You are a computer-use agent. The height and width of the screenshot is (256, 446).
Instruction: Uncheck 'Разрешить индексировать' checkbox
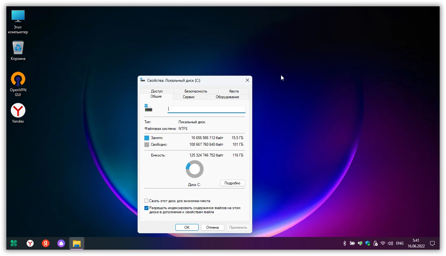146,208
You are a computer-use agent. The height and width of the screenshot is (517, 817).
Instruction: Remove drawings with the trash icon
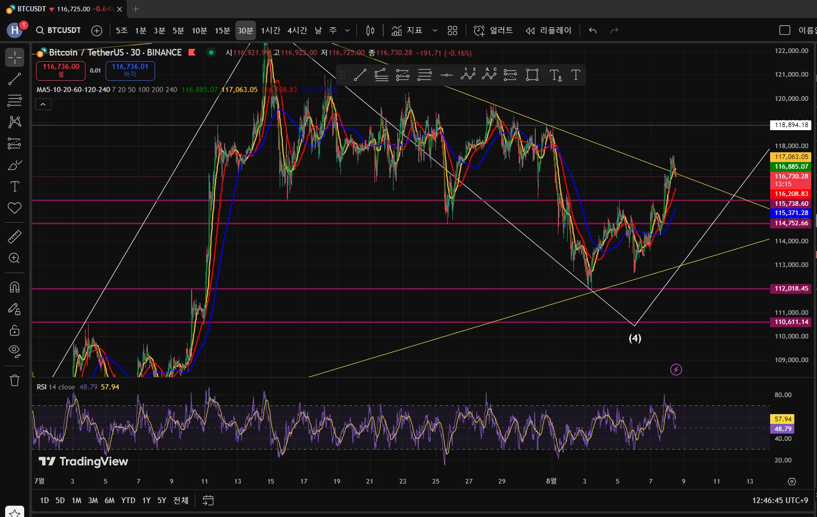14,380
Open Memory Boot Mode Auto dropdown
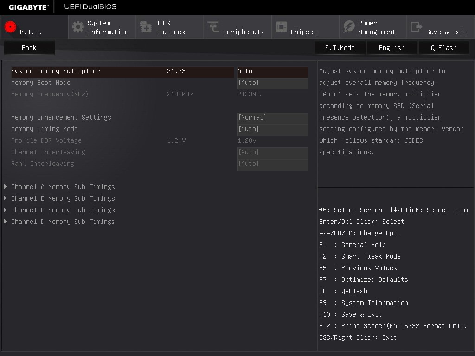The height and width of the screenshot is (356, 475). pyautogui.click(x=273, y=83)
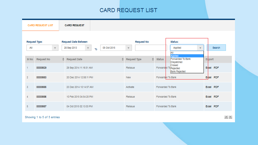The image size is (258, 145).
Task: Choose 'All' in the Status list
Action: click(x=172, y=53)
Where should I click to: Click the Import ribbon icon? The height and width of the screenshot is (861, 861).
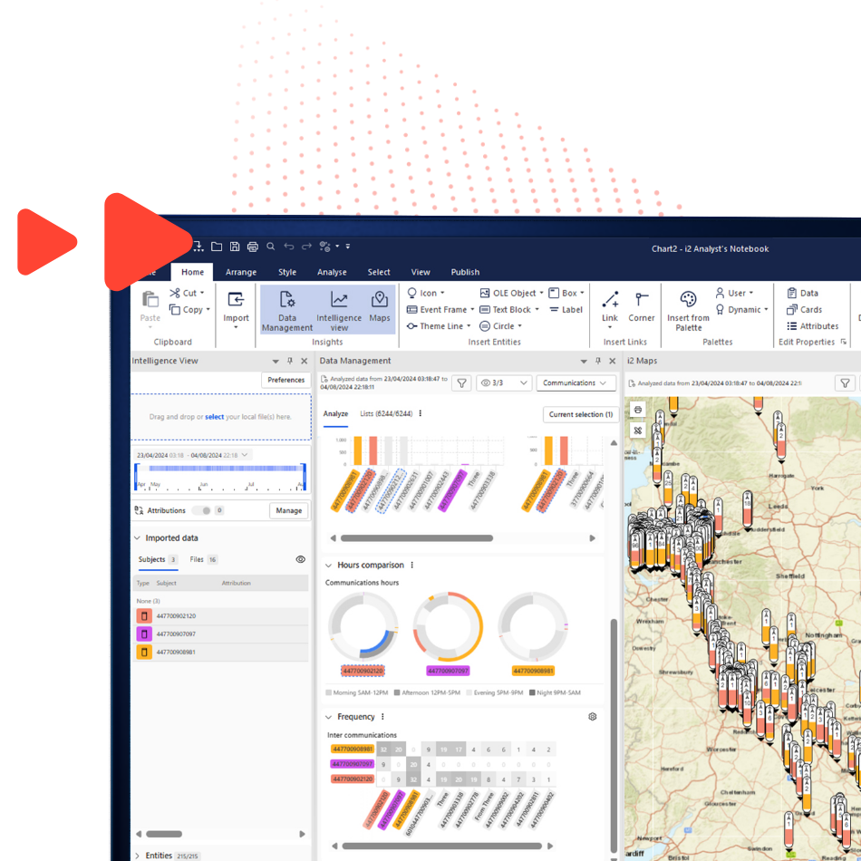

* WORK INSTRUCTION *
Make an exact copy of the listing, with no images in it.

* ANSWER BELOW *
You are a computer-use agent. The height and width of the screenshot is (256, 446).
Instruction: Uncheck 'Разрешить индексировать' checkbox
146,208
You are a computer-use agent. The height and width of the screenshot is (517, 817).
Instruction: Remove drawings with the trash icon
14,380
Open Memory Boot Mode Auto dropdown
The height and width of the screenshot is (356, 475). pyautogui.click(x=273, y=83)
The image size is (258, 145).
Task: Choose 'All' in the Status list
Action: click(x=172, y=53)
Where should I click to: Click the Import ribbon icon? The height and width of the screenshot is (861, 861).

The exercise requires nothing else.